───── Dataset records ─────

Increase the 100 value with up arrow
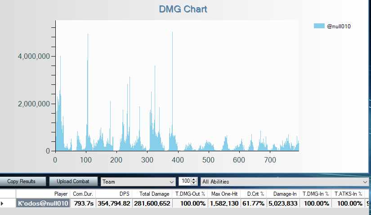This screenshot has width=371, height=215. (x=194, y=180)
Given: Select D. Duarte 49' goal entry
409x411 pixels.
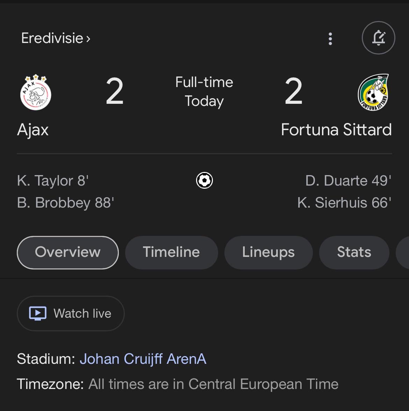Looking at the screenshot, I should (348, 181).
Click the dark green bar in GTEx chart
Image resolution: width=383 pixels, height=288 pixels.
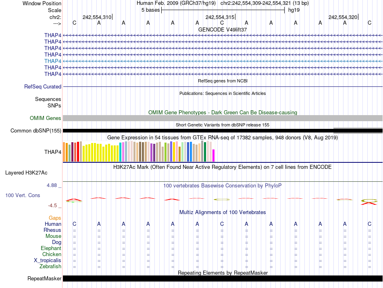click(205, 152)
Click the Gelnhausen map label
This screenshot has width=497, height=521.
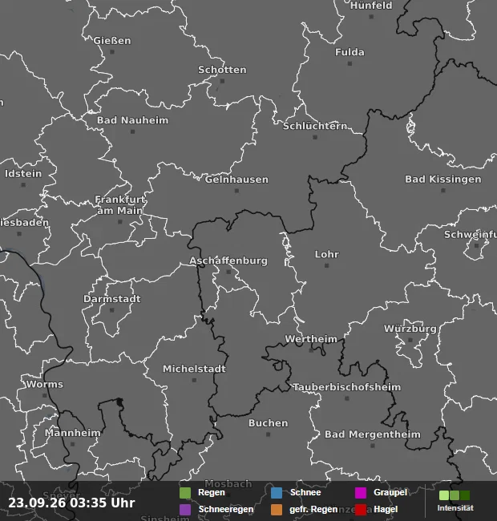236,180
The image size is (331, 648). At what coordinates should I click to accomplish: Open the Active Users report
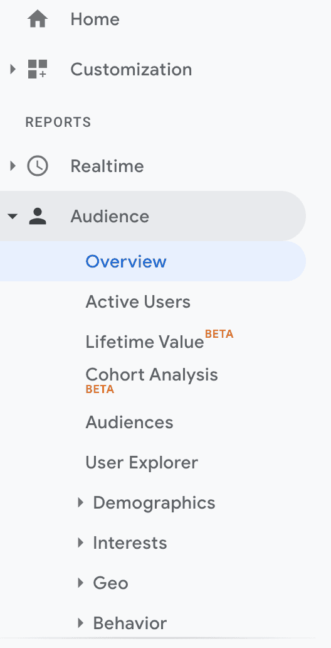click(x=138, y=301)
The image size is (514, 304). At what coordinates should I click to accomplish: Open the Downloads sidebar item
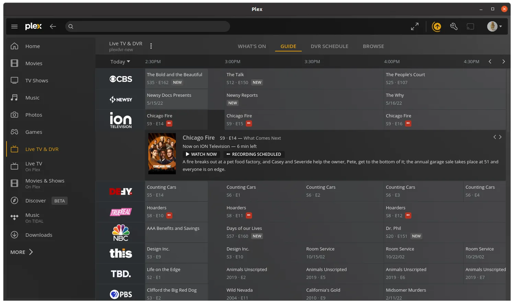point(38,235)
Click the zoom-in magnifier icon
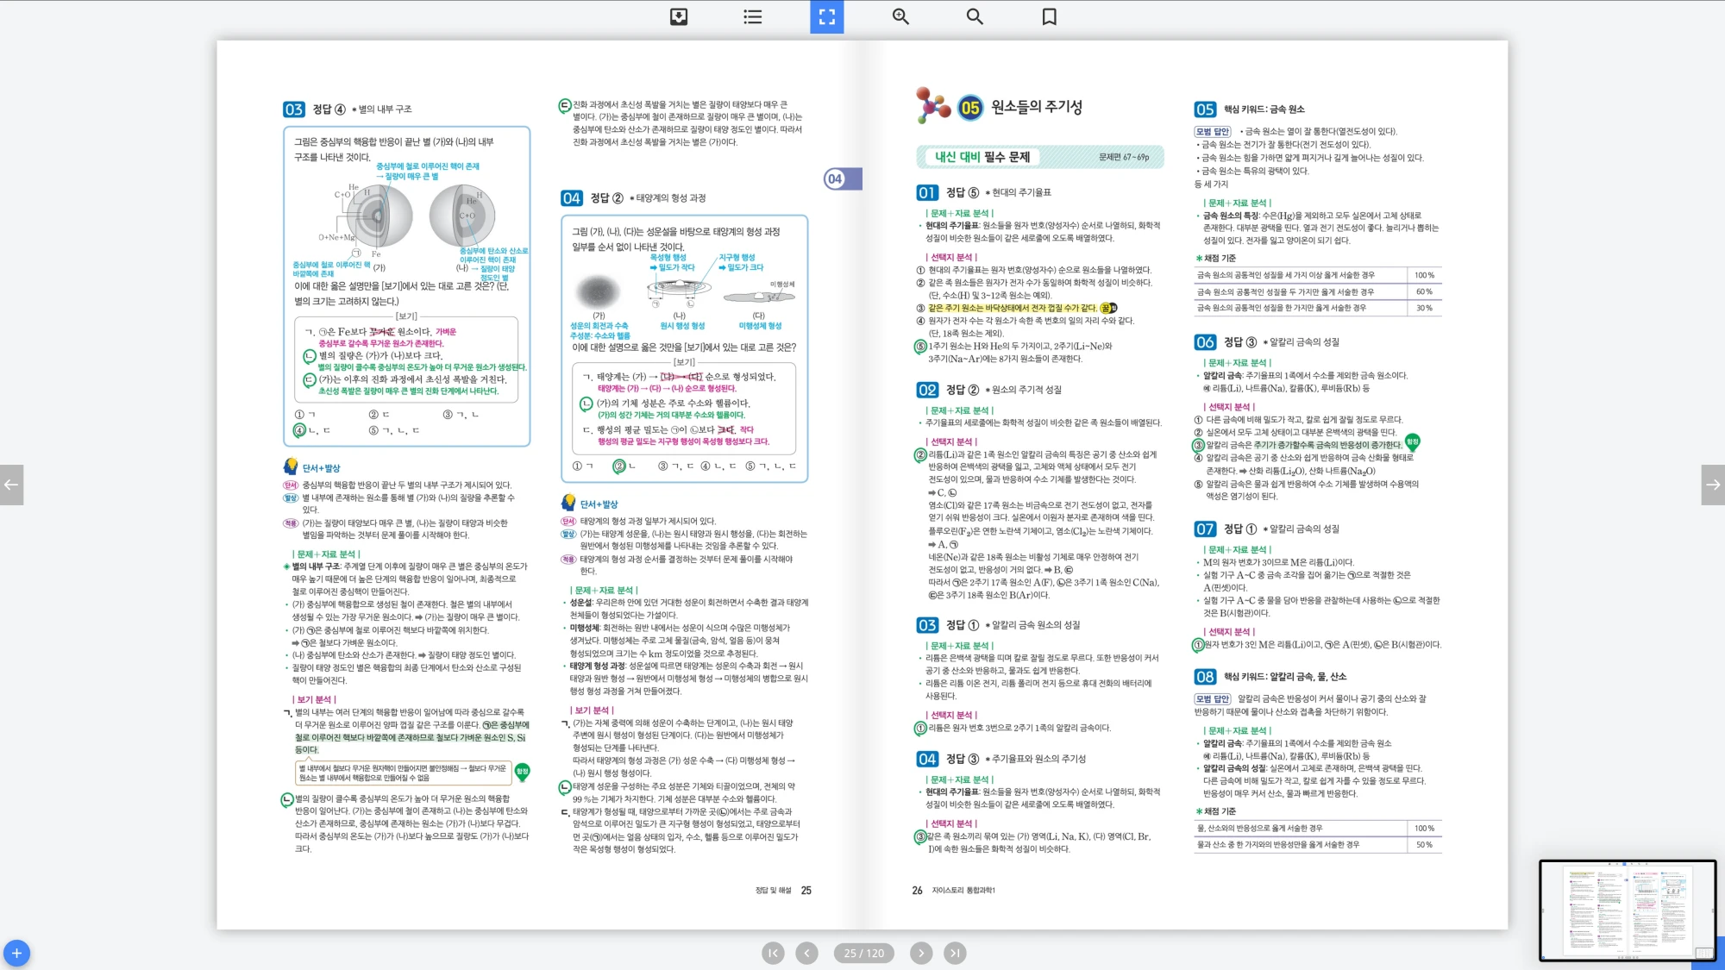This screenshot has width=1725, height=970. pyautogui.click(x=900, y=16)
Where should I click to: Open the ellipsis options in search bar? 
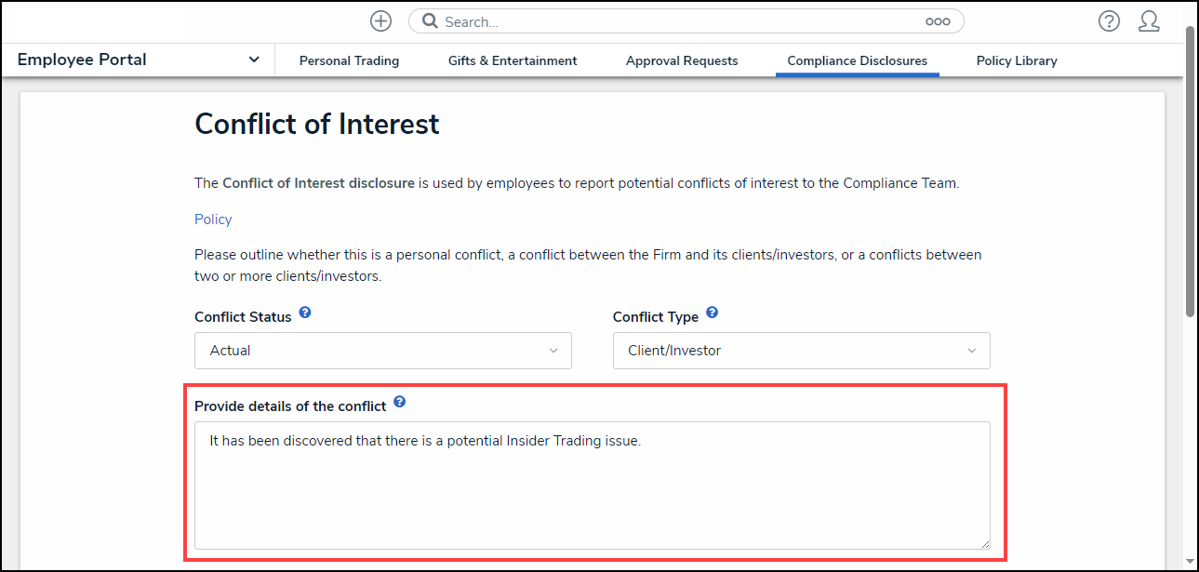tap(937, 21)
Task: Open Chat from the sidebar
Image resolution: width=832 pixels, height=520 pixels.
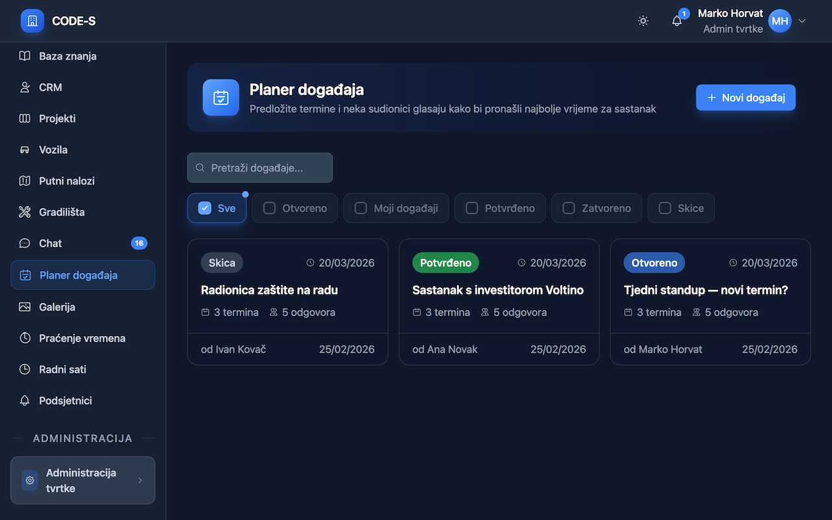Action: pyautogui.click(x=51, y=243)
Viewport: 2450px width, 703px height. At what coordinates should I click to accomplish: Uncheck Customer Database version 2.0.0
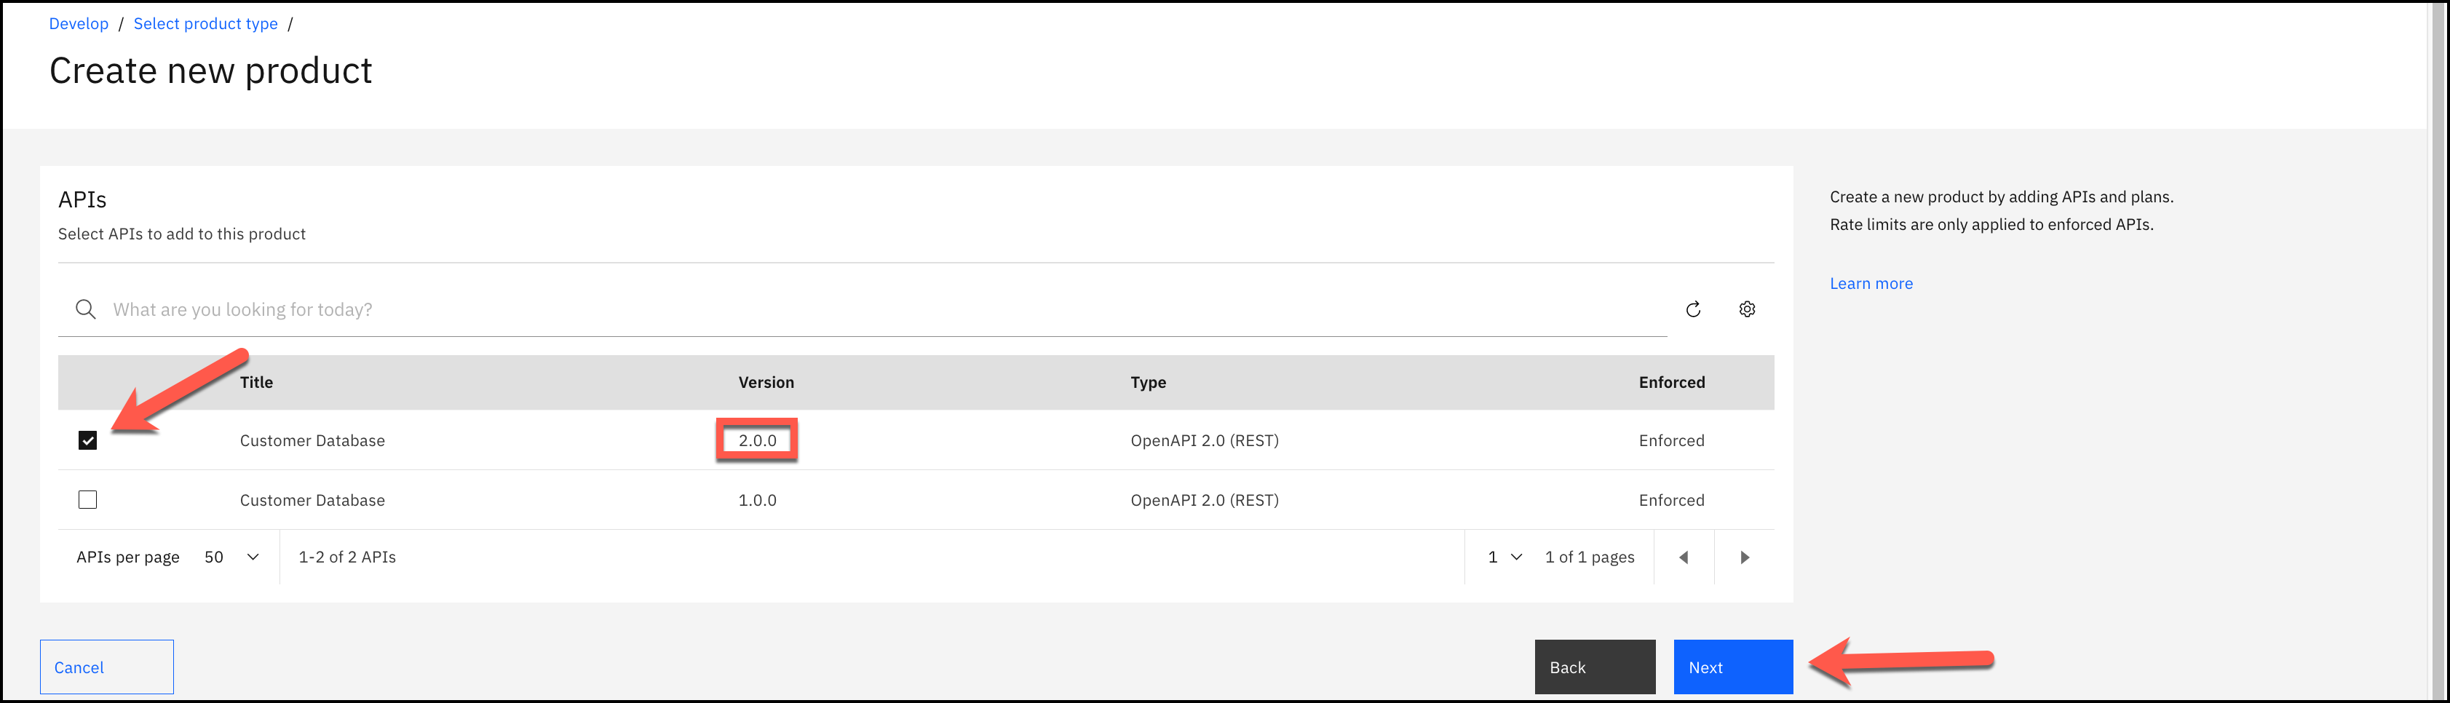(x=88, y=440)
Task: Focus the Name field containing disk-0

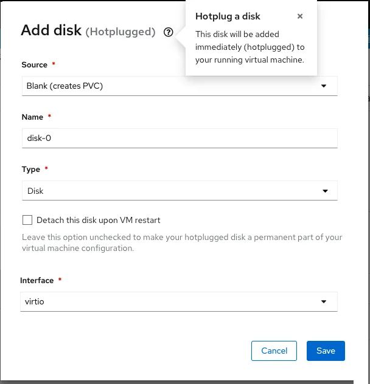Action: [x=179, y=138]
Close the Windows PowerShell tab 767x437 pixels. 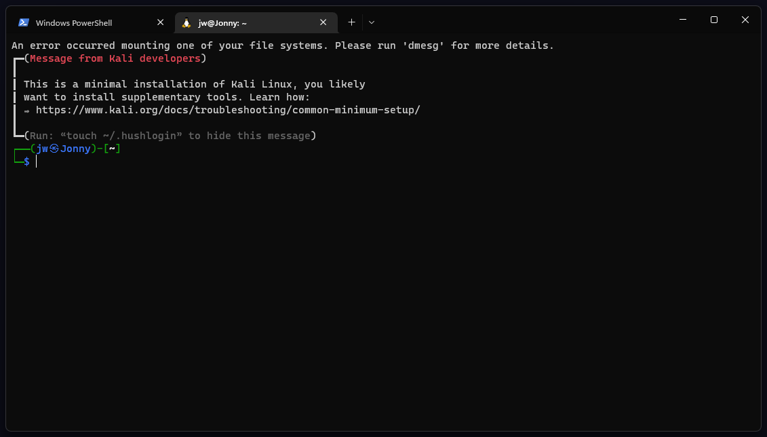coord(161,22)
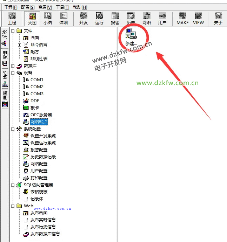Expand the 命令语言 tree node

19,45
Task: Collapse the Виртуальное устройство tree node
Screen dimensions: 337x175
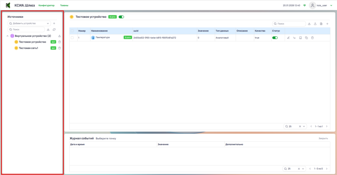Action: (x=8, y=36)
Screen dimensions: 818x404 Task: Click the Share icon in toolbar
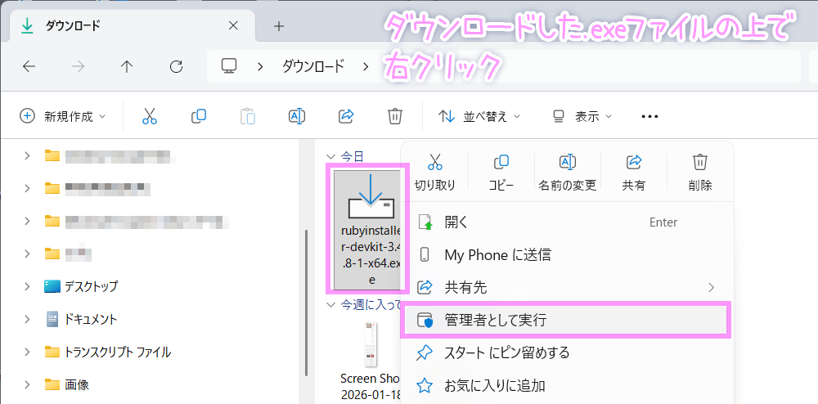(x=346, y=116)
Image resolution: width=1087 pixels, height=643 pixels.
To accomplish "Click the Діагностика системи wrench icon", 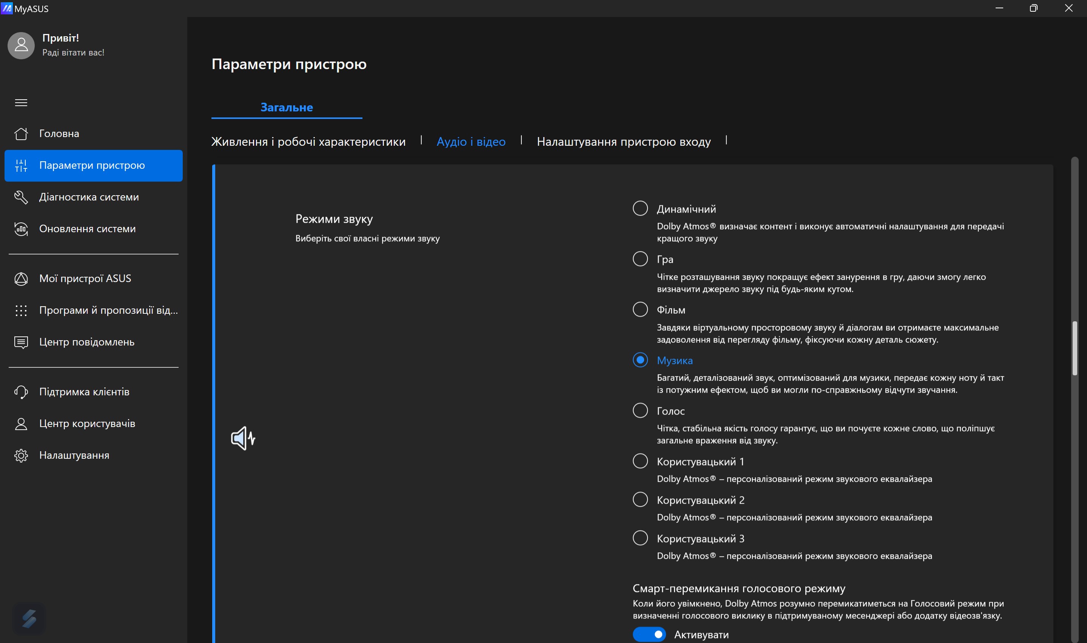I will pos(21,197).
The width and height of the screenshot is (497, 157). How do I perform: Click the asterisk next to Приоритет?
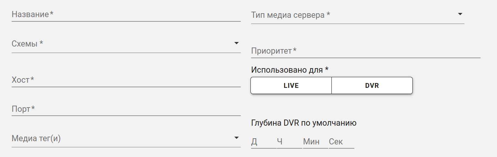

─────

* Exercise directions:
Render the stretch of the records from the line containing "Click the zoom-in magnifier icon" through the line containing "Action: pyautogui.click(x=51, y=243)", both included, as a Markdown table with the columns Row and Line. Skip any blank lines and leave the pictures out.

* Problem solution:
| Row | Line |
|---|---|
| 1 | Click the zoom-in magnifier icon |
| 2 | This screenshot has width=1725, height=970. pyautogui.click(x=900, y=16) |
| 3 | Where should I click to: Open the ellipsis options in search bar?  |
| 4 | tap(937, 21) |
| 5 | Task: Open Chat from the sidebar |
| 6 | Image resolution: width=832 pixels, height=520 pixels. |
| 7 | Action: pyautogui.click(x=51, y=243) |